PAIGC > s/l > s/df > "Comandante" Duke Djassi, nome de guerra de Leopoldo António Luís Alfama (guineense, de origem cabo-verdiana, nascido em 1945; foi comissário político e, depois da independência, governador da região do Cacheu até 1980; deve ter "caído em desgraça" depois do golpe de Estado de "Nino" Vieira, dada a sua origem cabo-verdiana, pelo lado do pai... (Recorde-se que Amílcar Cabral, "Abel Dajssi", nome de guerra, também era  guineense, com origem cabo-verdiana, pelo lado do pai.)

Leopoldo Alfama, em 2014, aos 69 anos.

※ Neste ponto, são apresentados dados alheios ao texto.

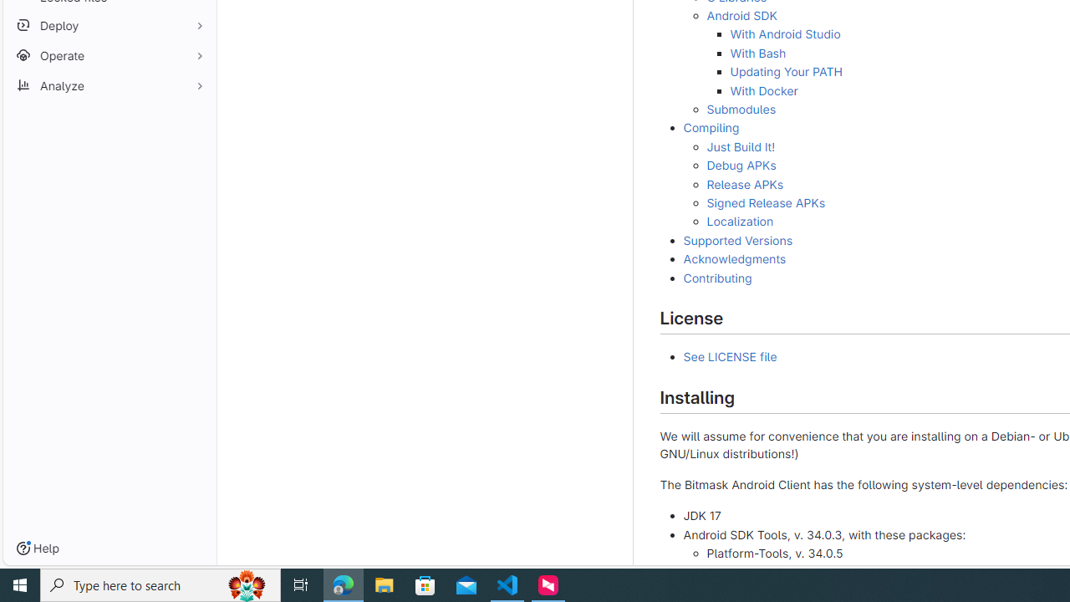  I want to click on 'Android SDK', so click(741, 16).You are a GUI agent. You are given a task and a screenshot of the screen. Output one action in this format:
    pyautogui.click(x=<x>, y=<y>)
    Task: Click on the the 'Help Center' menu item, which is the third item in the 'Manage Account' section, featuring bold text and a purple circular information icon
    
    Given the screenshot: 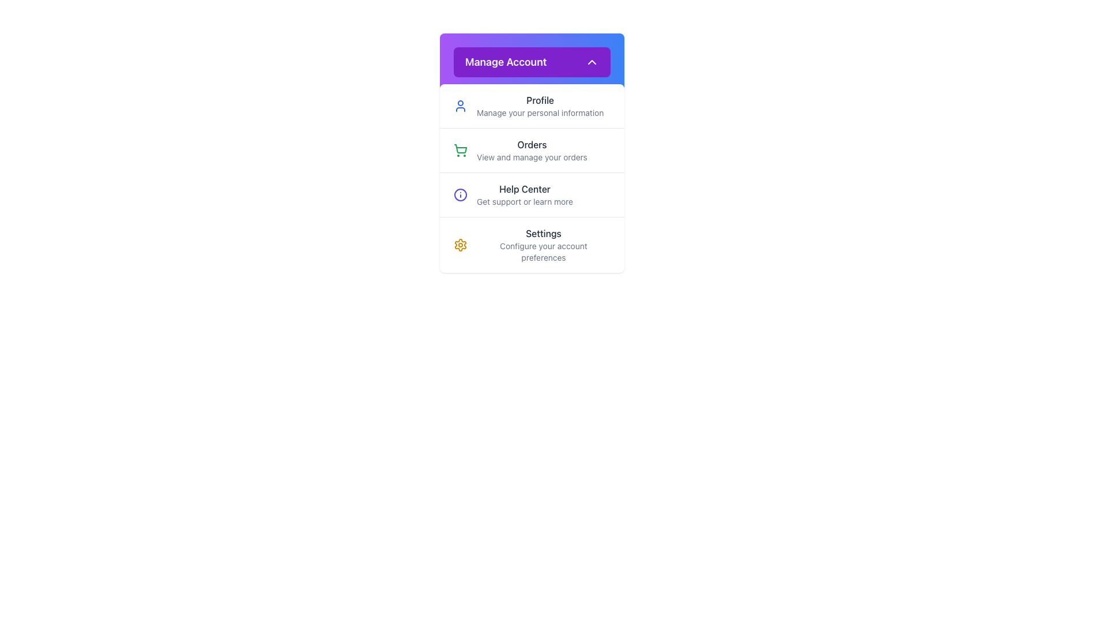 What is the action you would take?
    pyautogui.click(x=531, y=194)
    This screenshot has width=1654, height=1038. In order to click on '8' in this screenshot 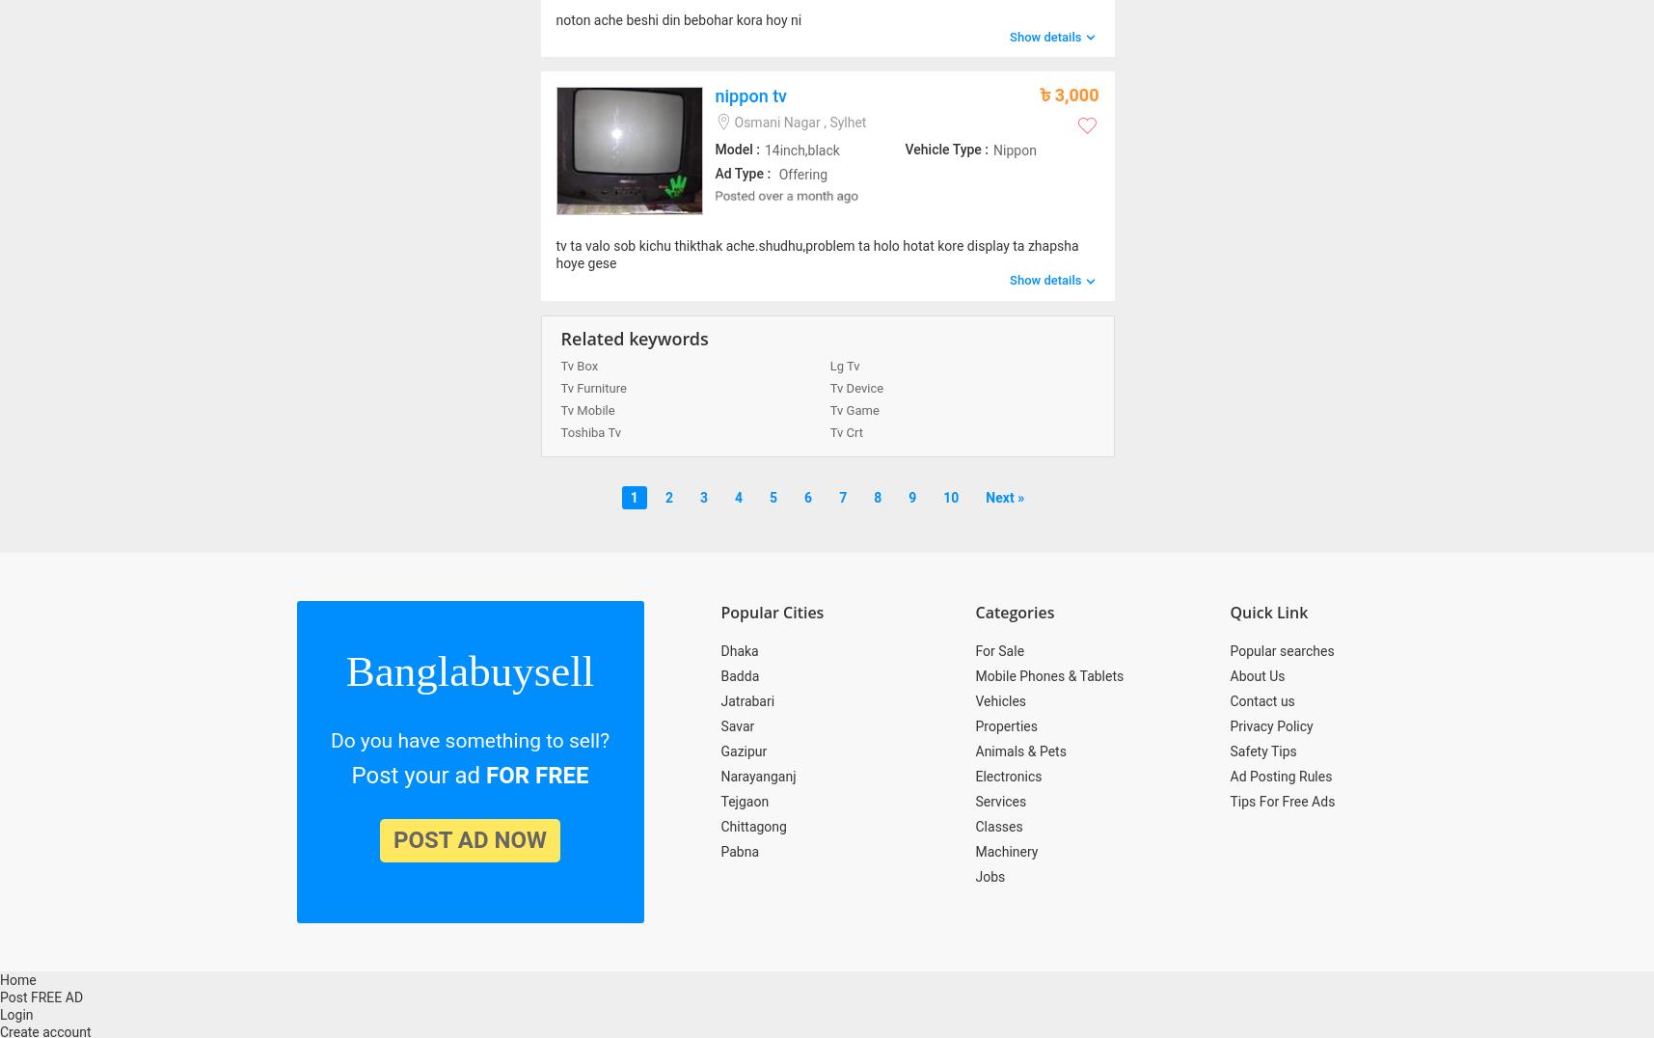, I will do `click(877, 496)`.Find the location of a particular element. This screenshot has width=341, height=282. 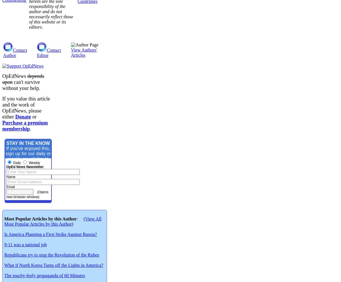

'STAY IN THE KNOW' is located at coordinates (27, 143).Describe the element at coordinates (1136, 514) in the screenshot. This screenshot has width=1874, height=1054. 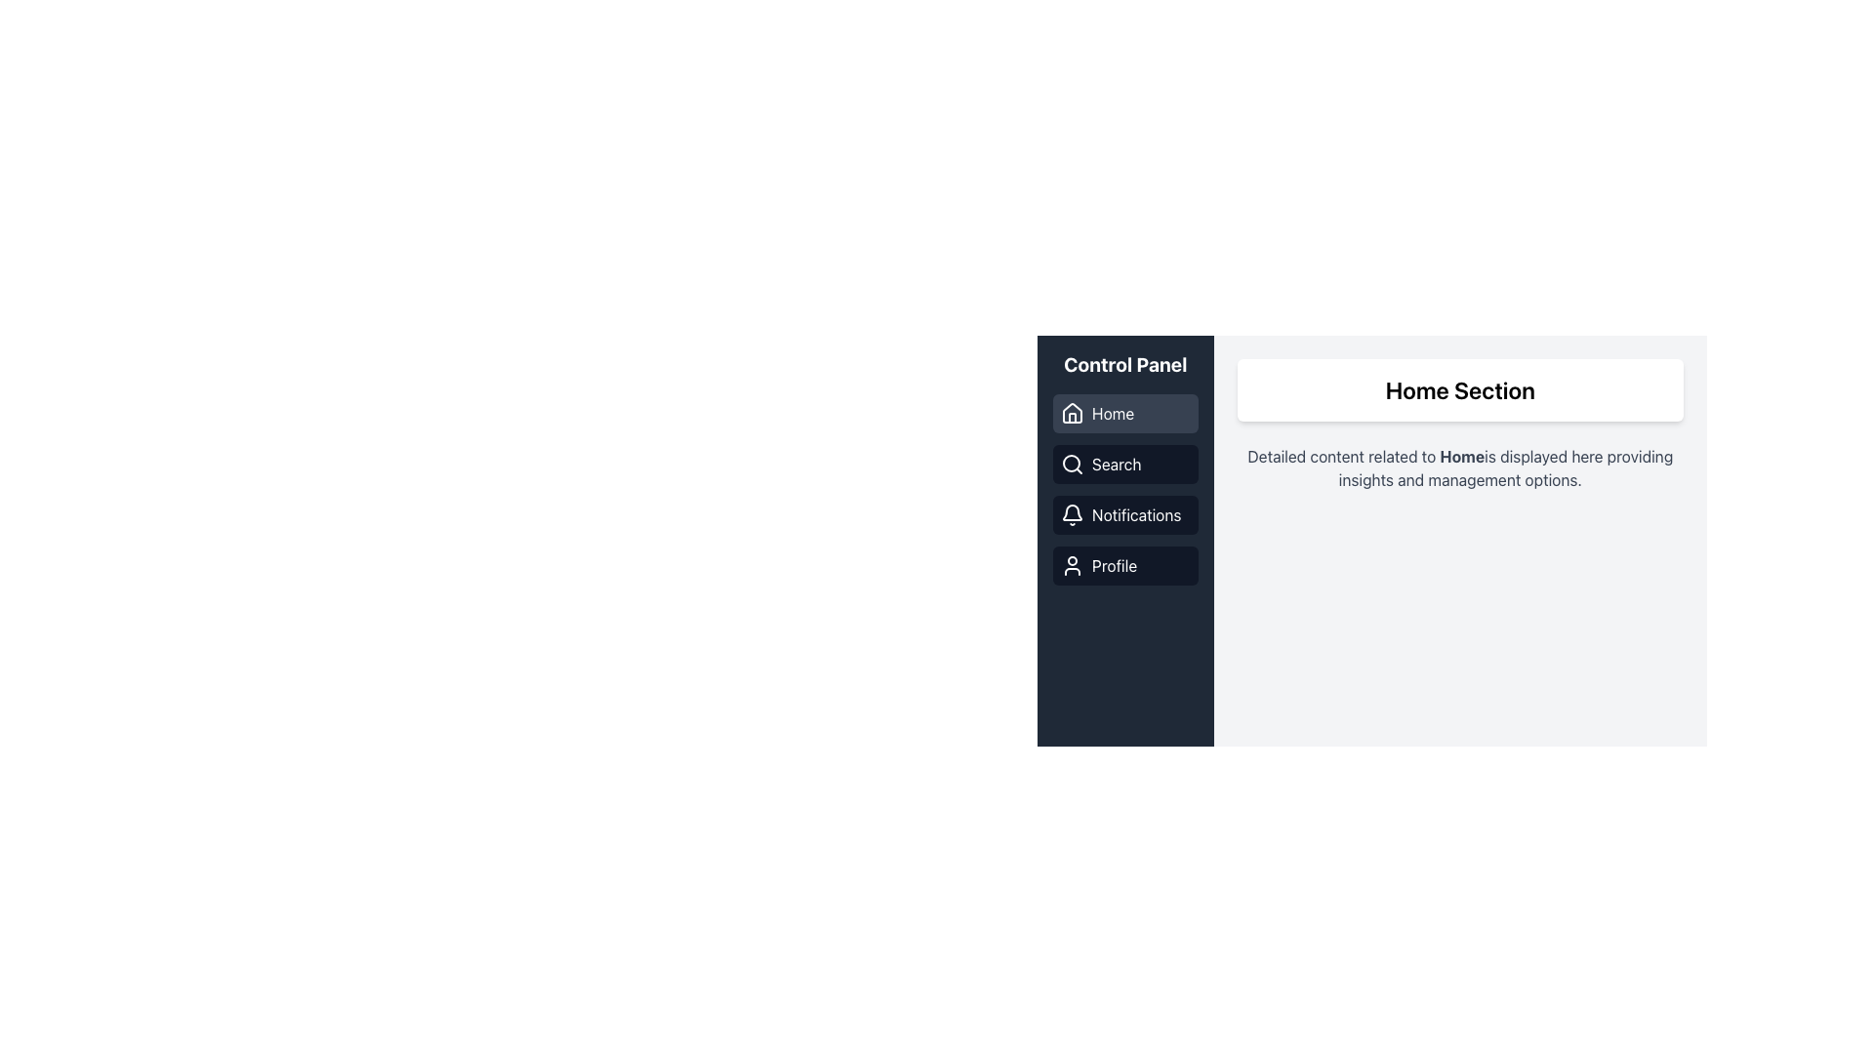
I see `the 'Notifications' text label in the navigation sidebar` at that location.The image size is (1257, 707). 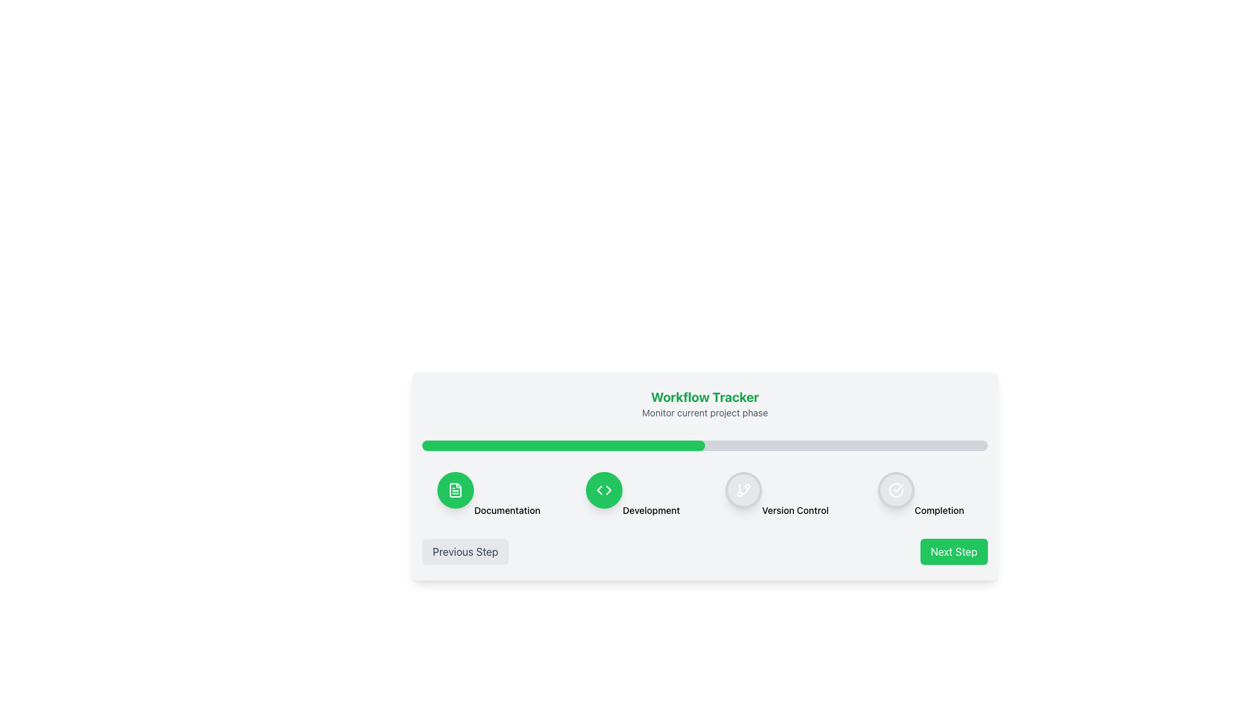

Morreu em 2025, aos 79.
Casado com Fátima Alfama, tinha três filhos.

Fonte: Cortesia de  Barros Brito


1. Através do nosso camarada José Macedo (Zeca, para os amigos, nascido na Praia, ex-ten fuzileiro especial, DFE nº 21, Cacheu 1972/74, e que vive nos EUA), soubemos da morte do Leopoldo António Luís Alfama, antigo "comandante do PAIGC" (nome de guerra, "Duke Djassi" ou "Duke Djassy").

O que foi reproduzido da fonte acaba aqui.